Corver adds that PBSA investment is also discouraged by the feeling that the current government is not very keen on large numbers of young Britons going to university either, with suggestions of minimum entry tariffs and caps on courses considered to have poor graduate outcomes.
But unless something is done, affordability of accommodation is only going to become a bigger and bigger issue, says Lee, the Sheffield PhD graduate. The problem is that the fall in value of home fees by nearly 30 per cent since they were tripled in 2012, no longer covering the cost of course provision, means that universities’ hands are tied. Indeed, recent figures showed that rent prices of some university-managed student halls at Russell Group institutions have increased by more than £1,000 a year since before the pandemic. The “unpopular” solution would be for the government to permit a rise in tuition fees, Lee says.
Ultimately, Corver would like the UK sector to look at incorporating three years of accommodation into their offers to students, in a single “package deal”. But Galbraith says it is not financially viable for most universities to take full control of accommodation as that would divert funding from teaching and research. In addition to the falling value of the tuition fee, the below-inflation increase in student maintenance loans has caused “real affordability issues for students, which affects the attractiveness for investors in student housing”.

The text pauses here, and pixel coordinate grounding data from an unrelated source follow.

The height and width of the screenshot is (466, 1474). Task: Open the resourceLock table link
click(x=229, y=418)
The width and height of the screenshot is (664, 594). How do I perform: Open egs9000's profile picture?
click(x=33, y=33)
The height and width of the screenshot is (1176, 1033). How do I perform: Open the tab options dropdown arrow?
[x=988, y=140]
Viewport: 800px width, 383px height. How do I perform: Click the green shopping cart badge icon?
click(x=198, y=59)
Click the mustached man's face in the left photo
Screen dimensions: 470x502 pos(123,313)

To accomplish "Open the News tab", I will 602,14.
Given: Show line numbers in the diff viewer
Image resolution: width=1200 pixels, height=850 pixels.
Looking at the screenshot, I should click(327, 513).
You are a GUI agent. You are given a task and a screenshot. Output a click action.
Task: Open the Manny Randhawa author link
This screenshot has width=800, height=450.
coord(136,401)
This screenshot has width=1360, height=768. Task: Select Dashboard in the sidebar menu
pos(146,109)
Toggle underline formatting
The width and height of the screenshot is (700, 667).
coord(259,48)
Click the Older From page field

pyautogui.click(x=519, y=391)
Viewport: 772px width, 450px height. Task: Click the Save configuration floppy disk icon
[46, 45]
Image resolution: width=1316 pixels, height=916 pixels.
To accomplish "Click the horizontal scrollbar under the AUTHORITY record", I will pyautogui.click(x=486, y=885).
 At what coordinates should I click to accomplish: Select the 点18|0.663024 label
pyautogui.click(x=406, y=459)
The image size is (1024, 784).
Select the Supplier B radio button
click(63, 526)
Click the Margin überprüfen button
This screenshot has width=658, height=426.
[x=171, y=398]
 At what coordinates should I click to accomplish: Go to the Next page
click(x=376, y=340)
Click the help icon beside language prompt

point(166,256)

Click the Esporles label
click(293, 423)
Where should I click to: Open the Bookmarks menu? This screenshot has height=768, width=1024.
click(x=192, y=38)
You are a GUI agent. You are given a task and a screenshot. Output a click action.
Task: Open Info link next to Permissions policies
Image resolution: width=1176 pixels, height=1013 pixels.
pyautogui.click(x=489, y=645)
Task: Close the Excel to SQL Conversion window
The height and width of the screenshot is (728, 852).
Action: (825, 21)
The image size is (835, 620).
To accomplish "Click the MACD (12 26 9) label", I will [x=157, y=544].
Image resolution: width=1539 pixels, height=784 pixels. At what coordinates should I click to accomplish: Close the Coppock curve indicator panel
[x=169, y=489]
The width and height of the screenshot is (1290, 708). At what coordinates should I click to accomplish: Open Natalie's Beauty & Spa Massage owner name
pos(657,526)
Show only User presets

The Department for Education notes that it has put an extra £15 million into hardship funds for students this year, a 5.7 per cent increase on the original allocation. But York’s Jeffery describes the 2.8 per cent uplift in maintenance loans as “woefully inadequate”, while Bristol’s Welch sees the accommodation issue as being of a piece with the wider funding pressures facing England’s higher education sector. The current funding model, in relation to both education and research, “isn’t working for anyone”, she concludes.
Unless more UK students become more like their Australian cousins, then, and study at universities close to home, it seems likely that rents, commutes and stress levels will all continue to rise.